Research also highlighted that the fat content and hormones found in milk are associated with cancer development.

The National Cancer Institute funded a study that compared the diets of women who had been diagnosed with breast cancer to those who hadn’t.

The findings highlighted that the women who ate the most dairy products had a 53 percent risk of developing breast cancer.

Medical News Today added that the carbohydrate content of milk can impact blood sugar.

The global diabetes community confirmed: “If you are having a glass of milk, be aware that it will raise your blood glucose levels to some degree.

“Because of the fat content, whole milk will tend to raise blood glucose levels slightly less quickly than skimmed milk but bear in mind the extra calories.”

Dementia Australia stated that a lower intake of saturated fats might reduce the risk of the brain disease.

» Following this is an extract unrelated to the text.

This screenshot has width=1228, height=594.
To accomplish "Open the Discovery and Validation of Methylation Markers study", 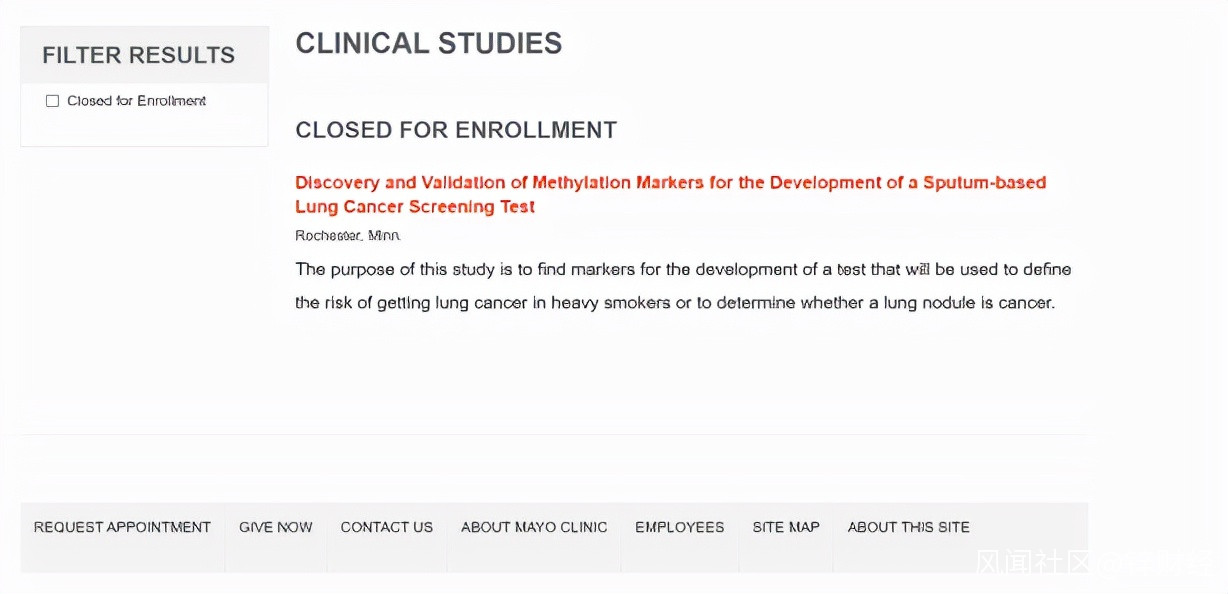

Following this logic, it would make sense that consuming less milk could have an influence on whether a person develops dementia or not.

Of course, dementia can’t be attributed to one single factor – there are many contributing factors, such as genetics, exercise, and smoking.

While milk can be a good source of protein, calcium, vitamin D and potassium, these nutrients can be gained elsewhere.

How to get more calcium, protein, vitamin D and potassium

  • Eat more green, leafy vegetables
  • Eat more legumes and beans, e.g. chickpeas
  • Eat more fruits
  • Eat more fatty fish, such as tuna.